Надувшись на предпочтение Бытового Битову, я все же решил взглянуть на дом — Невский проспект как-никак! Гоголь, Пушкин… Подойдя к до-му 110, я расхохотался: прямо около арки двора стояла та телефонная будка, в которой ночью я пытался поселиться! «Навеселе, на дивном веселе, я находился в ночь под понедельник…» — опять же напротив Горбовского. Погляжу и к нему загляну: как он там? Опять же повод.
Флигель мой стоял в глубине двора, поперек, и был он построен за век до меня, чуть ли не при жизни Пушкина.
В квартире жило четыре семьи. В конце коридора помещался гнилой сортир, а из барской комнаты Семена Бытового были видны старые вязы плюс тополь и прилепившийся гнездышком к брандмауэру очаровательный домик с деревянной галереей, нечто тифлисское или даже голландское. Под галереей, как скульптура, ржавело авто двадцатых годов. «Последний частный дом на Невском проспекте», — с гордостью пояснил мне Бытовой. «Частный? — удивился я. — Значит, его можно перекупить…» — «Что вы! — возмутился Бытовой. — Борода никогда его не продаст». Борода оказался не меньшей достопримечательностью двора, чем его дом и авто.
Что ж, и чекист и мама оказались правы. Комнаты мне понравились, мы переехали и через год разошлись.
Даже Семен Бытовой оказался прав: Борода не продал мне домик.

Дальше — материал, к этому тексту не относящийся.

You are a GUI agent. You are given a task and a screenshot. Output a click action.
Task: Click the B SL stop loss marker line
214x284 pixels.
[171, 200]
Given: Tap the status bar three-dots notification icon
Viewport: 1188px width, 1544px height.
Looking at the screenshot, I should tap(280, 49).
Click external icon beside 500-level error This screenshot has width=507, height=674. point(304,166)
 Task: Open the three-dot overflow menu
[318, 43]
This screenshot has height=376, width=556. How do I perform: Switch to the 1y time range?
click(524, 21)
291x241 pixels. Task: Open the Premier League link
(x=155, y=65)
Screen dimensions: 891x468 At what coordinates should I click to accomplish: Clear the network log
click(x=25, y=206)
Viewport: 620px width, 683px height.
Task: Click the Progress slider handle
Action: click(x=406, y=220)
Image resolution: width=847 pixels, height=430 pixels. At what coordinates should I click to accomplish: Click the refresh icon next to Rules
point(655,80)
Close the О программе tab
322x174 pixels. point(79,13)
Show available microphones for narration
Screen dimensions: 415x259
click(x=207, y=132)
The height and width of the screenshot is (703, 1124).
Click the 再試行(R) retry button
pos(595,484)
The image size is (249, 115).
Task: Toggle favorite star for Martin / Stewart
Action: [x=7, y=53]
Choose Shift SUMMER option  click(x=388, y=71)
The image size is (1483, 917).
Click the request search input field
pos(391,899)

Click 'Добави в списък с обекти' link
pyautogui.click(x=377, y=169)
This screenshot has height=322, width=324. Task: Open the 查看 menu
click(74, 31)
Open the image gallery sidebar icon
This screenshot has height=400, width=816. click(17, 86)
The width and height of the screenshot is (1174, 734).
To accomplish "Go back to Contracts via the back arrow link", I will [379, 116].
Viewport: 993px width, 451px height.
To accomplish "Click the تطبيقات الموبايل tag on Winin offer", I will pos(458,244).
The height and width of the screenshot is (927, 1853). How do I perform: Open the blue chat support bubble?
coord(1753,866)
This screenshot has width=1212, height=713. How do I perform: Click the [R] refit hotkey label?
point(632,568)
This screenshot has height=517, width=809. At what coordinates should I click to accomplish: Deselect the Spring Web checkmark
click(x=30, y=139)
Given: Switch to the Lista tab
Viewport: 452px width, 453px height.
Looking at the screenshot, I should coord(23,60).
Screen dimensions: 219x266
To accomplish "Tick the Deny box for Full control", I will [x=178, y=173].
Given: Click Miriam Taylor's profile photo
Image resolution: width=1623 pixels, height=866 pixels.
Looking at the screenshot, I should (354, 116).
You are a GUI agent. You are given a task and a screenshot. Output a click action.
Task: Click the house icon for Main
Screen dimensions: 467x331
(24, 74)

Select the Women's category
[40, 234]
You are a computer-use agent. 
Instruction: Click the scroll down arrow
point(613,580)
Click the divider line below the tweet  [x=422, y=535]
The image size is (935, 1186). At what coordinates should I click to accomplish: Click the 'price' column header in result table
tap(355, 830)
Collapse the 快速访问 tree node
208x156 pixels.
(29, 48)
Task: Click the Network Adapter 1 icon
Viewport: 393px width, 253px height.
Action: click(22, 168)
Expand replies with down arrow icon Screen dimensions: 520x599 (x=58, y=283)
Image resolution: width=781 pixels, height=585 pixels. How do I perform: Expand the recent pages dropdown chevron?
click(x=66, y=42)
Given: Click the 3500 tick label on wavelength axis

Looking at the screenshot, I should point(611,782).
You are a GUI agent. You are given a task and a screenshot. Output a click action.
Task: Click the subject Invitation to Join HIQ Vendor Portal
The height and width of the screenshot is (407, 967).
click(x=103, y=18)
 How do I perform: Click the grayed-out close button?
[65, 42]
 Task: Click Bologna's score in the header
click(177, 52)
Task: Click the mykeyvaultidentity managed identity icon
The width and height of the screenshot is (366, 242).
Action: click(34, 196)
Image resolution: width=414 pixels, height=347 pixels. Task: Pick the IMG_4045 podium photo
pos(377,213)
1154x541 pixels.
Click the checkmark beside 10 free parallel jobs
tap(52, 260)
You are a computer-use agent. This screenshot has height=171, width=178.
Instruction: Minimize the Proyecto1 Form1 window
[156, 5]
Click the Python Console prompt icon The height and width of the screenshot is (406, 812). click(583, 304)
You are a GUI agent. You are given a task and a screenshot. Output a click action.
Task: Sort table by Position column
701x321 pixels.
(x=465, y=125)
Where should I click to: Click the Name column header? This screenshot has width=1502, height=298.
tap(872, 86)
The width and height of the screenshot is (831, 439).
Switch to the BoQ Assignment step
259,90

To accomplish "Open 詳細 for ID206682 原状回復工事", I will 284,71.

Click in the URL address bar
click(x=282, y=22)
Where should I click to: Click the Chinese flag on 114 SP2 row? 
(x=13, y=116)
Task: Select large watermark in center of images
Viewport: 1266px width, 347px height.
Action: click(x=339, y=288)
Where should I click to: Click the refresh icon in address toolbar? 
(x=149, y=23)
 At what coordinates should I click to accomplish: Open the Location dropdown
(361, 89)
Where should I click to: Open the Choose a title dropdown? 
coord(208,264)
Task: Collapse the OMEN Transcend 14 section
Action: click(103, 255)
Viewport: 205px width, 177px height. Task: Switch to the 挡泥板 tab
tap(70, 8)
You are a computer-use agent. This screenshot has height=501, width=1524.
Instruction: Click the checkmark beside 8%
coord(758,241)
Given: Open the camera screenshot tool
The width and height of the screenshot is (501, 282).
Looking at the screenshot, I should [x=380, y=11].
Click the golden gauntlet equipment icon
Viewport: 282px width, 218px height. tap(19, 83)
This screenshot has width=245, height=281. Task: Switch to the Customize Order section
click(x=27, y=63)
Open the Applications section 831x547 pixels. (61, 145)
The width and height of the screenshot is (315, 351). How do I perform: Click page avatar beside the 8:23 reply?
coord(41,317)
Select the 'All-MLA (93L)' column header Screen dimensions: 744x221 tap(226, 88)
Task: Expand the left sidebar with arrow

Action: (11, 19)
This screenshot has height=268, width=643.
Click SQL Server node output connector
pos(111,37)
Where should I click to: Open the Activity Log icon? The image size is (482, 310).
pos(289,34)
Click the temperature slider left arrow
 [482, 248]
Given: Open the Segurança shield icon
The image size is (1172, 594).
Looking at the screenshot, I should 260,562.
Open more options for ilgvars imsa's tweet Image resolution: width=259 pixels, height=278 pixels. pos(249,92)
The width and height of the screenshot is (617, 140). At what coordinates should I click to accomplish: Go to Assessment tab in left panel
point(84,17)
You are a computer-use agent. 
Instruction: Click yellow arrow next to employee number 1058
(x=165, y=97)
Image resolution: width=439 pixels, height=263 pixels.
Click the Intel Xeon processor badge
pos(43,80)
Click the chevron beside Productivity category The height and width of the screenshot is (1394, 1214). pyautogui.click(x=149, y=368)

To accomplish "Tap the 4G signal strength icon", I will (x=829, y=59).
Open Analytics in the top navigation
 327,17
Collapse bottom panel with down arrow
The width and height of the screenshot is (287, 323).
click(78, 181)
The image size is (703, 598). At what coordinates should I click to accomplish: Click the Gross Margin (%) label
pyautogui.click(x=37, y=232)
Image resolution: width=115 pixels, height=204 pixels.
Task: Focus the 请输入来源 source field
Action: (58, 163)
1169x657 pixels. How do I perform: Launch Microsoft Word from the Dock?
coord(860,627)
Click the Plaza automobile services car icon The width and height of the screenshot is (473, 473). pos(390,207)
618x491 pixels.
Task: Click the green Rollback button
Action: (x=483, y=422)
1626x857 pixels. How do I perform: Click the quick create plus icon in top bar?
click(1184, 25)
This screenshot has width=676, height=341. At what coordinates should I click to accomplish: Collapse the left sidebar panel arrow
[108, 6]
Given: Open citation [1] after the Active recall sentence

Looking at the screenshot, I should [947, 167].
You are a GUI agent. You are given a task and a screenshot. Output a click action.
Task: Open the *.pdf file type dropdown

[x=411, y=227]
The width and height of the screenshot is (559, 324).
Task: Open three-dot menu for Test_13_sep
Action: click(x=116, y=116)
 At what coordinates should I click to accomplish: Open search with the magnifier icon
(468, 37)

Нет, бывает все-таки польза от текста, пусть даже смехотворного… память! Когда все было не так и все еще были живы.
ДЕНЬ РОЖДЕНИЯ
(27 мая 1972, Невский проспект, 110)
Оставим этот разговор
Нетелефонный. Трубку бросим.
В стекле остыл пустынный двор:
Вроде весна. И будто осень.
Стоп-кадр: холодное окно,
Ко лбу прижатое в обиде…
Кто смотрит на мое кино?
А впрочем, поживем — увидим.
Вот радость моего окна:
Закрыв помойку и сараи,
Глухая видится стена,
И тополь мой не умирает.
Печальней дела не сыскать:
Весну простаивая голым,
Лист календарный выпускать,
Вчерашний утоляя голод.
У молодых — старее лист.
И чуждый образ я усвою:
Что дряхлый тополь шелестит
Совсем младенческой листвою;
Что сколько весен, столько зим…
Я мысль Природы понимаю:
Что коль не умер — невредим.
Я и не знал, что это знаю.
Вот стая вшивых голубей,
Тюремно в ряд ссутулив плечи,
Ждет ежедневных отрубей
(Сужается пространство речи!) —
И крошки из окна летят!
Воспалены на ветке птицы:
Трехцветный выводок котят
В законных крошках их резвится.
Вот — проморгали утопить —
И в них кошачьей жизни вдвое:
Проблема «быть или не быть»
Разрешена самой собою.
Их бесполезность — нам простят.
Им можно жить, про них забыли…
И неутопленных котят
Подобье есть в автомобиле:
Прямоугольно и учтиво,
Как господин в глухом пальто,
Среди дворовой перспективы
Стоит старинное авто.
Ему задуман капремонт:
Хозяин в ясную погоду
Не прочь надеть комбинезон…
В решимости — проходят годы!
Устроился в родном аду!
Ловлю прекрасные мгновенья…
В какую ж ж… попаду
Я со своим проникновеньем?!
Котятам сразу жизнь известна,
Авто не едет никуда,
Соседу столь же интересно
Не пожинать плодов труда…
И мне — скорей простят небрежность,
Чем добросовестность письма;
Максимализм (души прилежность)
Есть ограниченность ума
И — помраченье.
Почернели
На листьях ветви. Лопнул свет.
Погасла тьма. И по панели
Пронесся мусор. И — привет!
В безветрии — молчанья свист,
Вот распахнулась клетка в клетке,
И птицы вырвались, как хлыст,
Оставив пустоту на ветке.
Двор воронен, как пистолет,
Лоб холодит прикосновенье…
И тридцать пять прожитых лет
Короче этого мгновенья.
И в укрощенном моем взоре —
Бесчинство ситцевых котят,
И голуби в таком просторе
С огромной скоростью летят.
Отнесемся к этому не как к стихам, а как к зарисовке. Сквозь нее мне сейчас видно, что наш узкий двор-коридор на протяжении своих ста метров мало изменился внешне, но изменился внутренне, как вся моя неописуемая Империя за последние четверть века. Я как раз смотрю в то же окно из того же окна. Перспектива очистилась. Вижу насквозь. Там, в тубусе подворотни, по Невскому идут одни ноги, без голов. Все геометрически и исторически точно.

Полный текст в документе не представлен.